Grande-Bretagne : le parasitisme social couronné10/05/20232023Journal/medias/journalnumero/images/2023/05/2858.jpg.445x577_q85_box-0%2C104%2C1383%2C1896_crop_detail.jpg

Dans le monde

Grande-Bretagne : le parasitisme social couronné

À l’heure où de plus en plus de travailleurs britanniques peinent à joindre les deux bouts, le couronnement à 100 millions de livres du roi Charles III, samedi 7 mai, n’a pas suscité l’engouement populaire préparé depuis des mois dans les médias.

En Grande-Bretagne, si le taux officiel du chômage est très bas, les salaires le sont aussi et le nombre de personnes contraintes d’avoir recours aux banques alimentaires a été multiplié par deux depuis la pandémie. Dans ce contexte, le roi Charles III a prétendu organiser une cérémonie plus sobre, avec des lords en costume plutôt qu’en manteau d’hermine, « seulement » 2000 invités et 11 500 policiers. Ces sobres festivités auraient quand même coûté à l’État 115 millions d’euros, deux fois plus que le couronnement d’Elizabeth II il y a 70 ans. On comprend que le gouvernement n’ait pas été transparent sur le coût total de ce cirque.

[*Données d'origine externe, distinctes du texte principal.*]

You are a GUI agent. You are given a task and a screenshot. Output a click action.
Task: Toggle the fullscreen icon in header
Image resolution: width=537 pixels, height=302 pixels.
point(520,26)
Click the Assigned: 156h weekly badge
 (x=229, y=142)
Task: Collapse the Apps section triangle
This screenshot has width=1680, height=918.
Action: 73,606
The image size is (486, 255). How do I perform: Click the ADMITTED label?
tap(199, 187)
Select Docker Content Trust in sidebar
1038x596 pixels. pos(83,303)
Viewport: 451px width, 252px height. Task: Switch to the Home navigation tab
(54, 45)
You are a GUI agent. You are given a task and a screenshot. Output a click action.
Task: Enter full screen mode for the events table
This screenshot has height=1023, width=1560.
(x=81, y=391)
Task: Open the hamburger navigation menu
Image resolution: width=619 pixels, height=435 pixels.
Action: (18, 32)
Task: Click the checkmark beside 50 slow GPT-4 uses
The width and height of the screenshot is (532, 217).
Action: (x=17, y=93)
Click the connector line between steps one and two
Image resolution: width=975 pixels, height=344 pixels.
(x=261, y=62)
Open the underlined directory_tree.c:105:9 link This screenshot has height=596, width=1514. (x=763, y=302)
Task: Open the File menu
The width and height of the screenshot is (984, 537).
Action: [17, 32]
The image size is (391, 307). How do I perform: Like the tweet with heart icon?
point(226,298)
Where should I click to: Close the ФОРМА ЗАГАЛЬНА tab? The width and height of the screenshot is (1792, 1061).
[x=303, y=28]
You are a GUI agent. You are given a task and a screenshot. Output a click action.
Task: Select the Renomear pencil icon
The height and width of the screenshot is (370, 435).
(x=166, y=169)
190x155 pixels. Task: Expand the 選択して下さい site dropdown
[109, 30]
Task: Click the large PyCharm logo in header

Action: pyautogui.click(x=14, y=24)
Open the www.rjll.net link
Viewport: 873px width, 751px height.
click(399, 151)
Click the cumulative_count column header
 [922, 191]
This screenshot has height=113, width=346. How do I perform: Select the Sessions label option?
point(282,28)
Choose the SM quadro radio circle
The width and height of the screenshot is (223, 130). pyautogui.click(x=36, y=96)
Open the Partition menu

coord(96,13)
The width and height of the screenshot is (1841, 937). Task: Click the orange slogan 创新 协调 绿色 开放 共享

La monarchie ayant de moins en moins la cote, le spectacle s’est voulu moderne, et a mis en avant femmes évêques et représentants d’autres écuries religieuses que l’Église anglicane dont Charles III est le chef… Mais où est la modernité, quand l’apothéose de la cérémonie est l’arrosage de la tête du roi par une « huile sainte » importée de Jérusalem pour lui garantir la bénédiction divine ? Macron, d’habitude si prompt à donner des leçons de rationalisme, a assisté sans broncher à cet étalage d’obscurantisme.

En fait, le président français était parmi les siens. La famille royale n’est pas qu’un reliquat du Moyen Âge, mais une vraie firme capitaliste passée maîtresse dans l’art de faire fructifier ses propriétés : elles lui rapportent 300 millions de livres par an, auxquels s’ajoute l’enveloppe annuelle versée directement par l’État (autour de 100 millions). À la tête d’un patrimoine personnel de 2 milliards d’euros, Charles III n’a même pas eu à payer de droits de succession sur l’héritage de sa mère.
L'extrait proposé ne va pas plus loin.